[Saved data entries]
--------

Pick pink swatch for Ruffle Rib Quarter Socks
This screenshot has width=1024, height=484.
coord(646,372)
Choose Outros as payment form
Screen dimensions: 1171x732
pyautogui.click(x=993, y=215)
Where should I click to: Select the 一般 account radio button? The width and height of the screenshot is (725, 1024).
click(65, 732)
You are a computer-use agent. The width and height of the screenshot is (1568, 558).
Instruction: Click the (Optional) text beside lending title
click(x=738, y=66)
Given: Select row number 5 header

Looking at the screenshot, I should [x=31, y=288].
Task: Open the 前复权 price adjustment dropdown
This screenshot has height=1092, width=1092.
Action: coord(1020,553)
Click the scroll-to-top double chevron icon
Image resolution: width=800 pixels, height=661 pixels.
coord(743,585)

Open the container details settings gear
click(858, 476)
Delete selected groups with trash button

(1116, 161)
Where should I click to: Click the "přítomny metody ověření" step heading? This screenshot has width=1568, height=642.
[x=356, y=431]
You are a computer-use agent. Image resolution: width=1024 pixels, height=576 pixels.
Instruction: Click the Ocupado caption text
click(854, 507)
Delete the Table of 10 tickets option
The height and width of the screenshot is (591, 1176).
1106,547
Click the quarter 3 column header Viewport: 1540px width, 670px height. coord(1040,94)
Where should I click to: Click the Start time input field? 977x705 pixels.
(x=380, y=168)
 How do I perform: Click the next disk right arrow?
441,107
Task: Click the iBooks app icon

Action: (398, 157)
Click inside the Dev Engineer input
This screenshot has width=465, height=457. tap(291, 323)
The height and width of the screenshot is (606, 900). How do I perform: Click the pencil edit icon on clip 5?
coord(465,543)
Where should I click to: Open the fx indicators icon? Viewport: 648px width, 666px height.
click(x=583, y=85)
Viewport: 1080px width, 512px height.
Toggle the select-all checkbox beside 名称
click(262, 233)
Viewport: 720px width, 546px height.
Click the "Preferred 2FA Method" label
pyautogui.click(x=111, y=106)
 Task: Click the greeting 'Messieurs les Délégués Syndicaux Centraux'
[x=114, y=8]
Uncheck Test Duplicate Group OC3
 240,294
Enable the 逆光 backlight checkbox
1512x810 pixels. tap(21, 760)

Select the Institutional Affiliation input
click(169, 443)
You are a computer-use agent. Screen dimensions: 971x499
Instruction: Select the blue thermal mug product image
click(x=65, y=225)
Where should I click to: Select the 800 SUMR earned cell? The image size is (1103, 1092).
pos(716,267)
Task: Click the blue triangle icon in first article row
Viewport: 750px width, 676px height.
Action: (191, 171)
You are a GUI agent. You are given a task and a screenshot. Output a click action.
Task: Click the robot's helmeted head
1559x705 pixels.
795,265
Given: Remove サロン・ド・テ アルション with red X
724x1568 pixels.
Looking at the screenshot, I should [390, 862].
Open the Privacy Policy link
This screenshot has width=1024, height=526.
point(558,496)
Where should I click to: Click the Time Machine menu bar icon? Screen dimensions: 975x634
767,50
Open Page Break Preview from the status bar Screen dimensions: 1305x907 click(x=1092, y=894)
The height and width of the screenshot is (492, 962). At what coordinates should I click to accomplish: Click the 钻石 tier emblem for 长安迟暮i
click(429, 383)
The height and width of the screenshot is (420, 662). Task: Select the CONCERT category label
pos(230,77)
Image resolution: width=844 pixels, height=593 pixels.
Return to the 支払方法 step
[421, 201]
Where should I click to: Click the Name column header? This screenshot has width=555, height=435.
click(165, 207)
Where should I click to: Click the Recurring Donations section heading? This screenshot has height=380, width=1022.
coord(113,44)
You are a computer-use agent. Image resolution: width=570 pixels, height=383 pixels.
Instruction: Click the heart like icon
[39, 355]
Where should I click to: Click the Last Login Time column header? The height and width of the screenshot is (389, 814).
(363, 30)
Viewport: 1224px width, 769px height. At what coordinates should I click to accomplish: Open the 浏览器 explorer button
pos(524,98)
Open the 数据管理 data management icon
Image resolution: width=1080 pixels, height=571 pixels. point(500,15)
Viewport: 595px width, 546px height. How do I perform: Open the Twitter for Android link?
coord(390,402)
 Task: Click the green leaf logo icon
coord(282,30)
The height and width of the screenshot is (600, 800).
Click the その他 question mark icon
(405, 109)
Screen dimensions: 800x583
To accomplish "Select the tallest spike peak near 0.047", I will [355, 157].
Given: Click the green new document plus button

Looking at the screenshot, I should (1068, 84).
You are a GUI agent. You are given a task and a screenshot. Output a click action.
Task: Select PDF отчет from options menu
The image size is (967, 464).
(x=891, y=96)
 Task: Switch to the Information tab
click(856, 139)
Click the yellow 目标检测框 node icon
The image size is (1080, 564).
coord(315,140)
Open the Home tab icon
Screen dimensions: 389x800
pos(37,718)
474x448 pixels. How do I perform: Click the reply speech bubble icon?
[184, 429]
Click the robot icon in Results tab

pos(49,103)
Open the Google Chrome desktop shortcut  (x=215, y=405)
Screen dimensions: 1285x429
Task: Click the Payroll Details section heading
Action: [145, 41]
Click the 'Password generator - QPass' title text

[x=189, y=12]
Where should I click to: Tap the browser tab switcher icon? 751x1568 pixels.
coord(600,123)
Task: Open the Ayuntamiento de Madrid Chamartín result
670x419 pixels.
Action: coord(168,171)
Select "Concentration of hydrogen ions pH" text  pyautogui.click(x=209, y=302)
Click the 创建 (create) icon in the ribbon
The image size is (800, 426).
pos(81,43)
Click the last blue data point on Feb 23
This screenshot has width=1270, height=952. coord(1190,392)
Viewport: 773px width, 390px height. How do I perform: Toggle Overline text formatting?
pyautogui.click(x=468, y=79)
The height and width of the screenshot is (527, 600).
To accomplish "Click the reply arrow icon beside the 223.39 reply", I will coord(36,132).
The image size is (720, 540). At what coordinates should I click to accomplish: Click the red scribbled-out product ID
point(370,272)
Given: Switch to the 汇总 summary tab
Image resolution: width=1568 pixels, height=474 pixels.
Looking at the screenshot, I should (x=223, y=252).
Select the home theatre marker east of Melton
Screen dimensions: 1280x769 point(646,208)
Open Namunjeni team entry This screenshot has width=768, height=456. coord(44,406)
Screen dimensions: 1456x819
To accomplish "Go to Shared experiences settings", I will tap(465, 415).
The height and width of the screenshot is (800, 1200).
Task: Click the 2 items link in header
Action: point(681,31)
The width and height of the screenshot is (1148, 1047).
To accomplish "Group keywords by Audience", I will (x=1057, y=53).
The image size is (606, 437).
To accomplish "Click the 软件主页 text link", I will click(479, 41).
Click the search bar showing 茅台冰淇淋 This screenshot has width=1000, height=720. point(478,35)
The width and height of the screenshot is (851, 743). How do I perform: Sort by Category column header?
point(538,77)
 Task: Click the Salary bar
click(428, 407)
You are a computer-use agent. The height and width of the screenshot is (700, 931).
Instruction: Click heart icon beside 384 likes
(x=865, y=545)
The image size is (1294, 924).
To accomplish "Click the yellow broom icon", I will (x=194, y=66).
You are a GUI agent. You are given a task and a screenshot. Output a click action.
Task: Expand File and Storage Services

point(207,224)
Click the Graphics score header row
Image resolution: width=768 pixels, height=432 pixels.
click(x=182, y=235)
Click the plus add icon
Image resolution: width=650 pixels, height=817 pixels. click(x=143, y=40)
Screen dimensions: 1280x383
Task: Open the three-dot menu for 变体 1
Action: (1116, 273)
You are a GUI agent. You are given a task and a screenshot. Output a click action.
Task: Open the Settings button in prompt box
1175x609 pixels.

--------

## What this task involves
Among the records above, extract exactly the lines from the line with "Open the Google" to the line with "Given: Switch to the 汇总 summary tab", both lines included, and leave out the rest.

## Output below
Open the Google Chrome desktop shortcut  (x=215, y=405)
Screen dimensions: 1285x429
Task: Click the Payroll Details section heading
Action: [145, 41]
Click the 'Password generator - QPass' title text

[x=189, y=12]
Where should I click to: Tap the browser tab switcher icon? 751x1568 pixels.
coord(600,123)
Task: Open the Ayuntamiento de Madrid Chamartín result
670x419 pixels.
Action: coord(168,171)
Select "Concentration of hydrogen ions pH" text  pyautogui.click(x=209, y=302)
Click the 创建 (create) icon in the ribbon
The image size is (800, 426).
pos(81,43)
Click the last blue data point on Feb 23
This screenshot has width=1270, height=952. coord(1190,392)
Viewport: 773px width, 390px height. How do I perform: Toggle Overline text formatting?
pyautogui.click(x=468, y=79)
The height and width of the screenshot is (527, 600).
To accomplish "Click the reply arrow icon beside the 223.39 reply", I will coord(36,132).
The image size is (720, 540). At what coordinates should I click to accomplish: Click the red scribbled-out product ID
point(370,272)
Given: Switch to the 汇总 summary tab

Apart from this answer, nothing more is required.